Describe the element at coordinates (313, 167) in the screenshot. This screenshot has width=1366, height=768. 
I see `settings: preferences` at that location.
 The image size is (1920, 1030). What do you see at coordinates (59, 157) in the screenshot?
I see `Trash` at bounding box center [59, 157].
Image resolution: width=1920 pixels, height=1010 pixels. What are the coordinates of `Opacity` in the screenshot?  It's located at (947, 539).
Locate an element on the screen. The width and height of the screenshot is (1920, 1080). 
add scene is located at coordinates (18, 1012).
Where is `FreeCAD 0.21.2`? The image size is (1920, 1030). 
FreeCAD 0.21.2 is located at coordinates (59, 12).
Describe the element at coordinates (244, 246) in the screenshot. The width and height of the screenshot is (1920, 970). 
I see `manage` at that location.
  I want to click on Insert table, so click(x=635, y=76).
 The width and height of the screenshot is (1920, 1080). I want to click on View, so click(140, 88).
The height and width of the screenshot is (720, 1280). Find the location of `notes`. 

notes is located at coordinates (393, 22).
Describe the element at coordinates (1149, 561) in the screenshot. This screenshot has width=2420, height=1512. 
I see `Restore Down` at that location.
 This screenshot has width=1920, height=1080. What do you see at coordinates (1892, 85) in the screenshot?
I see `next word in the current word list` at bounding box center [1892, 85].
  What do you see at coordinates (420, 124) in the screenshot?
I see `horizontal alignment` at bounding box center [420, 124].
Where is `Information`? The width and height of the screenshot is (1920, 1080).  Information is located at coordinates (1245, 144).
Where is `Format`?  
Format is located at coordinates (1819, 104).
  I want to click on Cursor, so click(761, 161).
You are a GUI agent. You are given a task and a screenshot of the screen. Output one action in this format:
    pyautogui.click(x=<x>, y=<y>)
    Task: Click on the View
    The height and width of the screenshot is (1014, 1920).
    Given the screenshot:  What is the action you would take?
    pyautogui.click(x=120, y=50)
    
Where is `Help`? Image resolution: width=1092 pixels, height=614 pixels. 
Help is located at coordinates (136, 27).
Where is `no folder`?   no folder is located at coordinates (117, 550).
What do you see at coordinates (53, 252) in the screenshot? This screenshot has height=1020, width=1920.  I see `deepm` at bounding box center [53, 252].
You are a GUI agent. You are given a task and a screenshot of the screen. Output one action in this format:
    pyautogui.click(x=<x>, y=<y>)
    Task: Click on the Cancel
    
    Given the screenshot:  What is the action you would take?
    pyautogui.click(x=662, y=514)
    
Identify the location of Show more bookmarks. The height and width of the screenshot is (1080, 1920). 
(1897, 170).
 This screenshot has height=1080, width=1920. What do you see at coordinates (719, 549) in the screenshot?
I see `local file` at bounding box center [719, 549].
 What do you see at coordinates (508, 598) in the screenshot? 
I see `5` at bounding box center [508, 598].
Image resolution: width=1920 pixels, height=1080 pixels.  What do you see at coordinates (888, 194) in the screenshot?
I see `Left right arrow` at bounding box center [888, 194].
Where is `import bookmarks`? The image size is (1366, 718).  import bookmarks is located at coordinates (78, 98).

+++

-- WORK TO DO --
Could you write out the rows above word for word, from the line with "coordinates (1245, 144)." up to and including the line with "coordinates (117, 550)."?

-- RESULT FOR THIS TASK --
Where is `Information`? The width and height of the screenshot is (1920, 1080).  Information is located at coordinates (1245, 144).
Where is `Format`?  
Format is located at coordinates (1819, 104).
  I want to click on Cursor, so click(761, 161).
You are a GUI agent. You are given a task and a screenshot of the screen. Output one action in this format:
    pyautogui.click(x=<x>, y=<y>)
    Task: Click on the View
    The height and width of the screenshot is (1014, 1920).
    Given the screenshot:  What is the action you would take?
    pyautogui.click(x=120, y=50)
    
Where is `Help`? Image resolution: width=1092 pixels, height=614 pixels. 
Help is located at coordinates (136, 27).
Where is `no folder`?   no folder is located at coordinates (117, 550).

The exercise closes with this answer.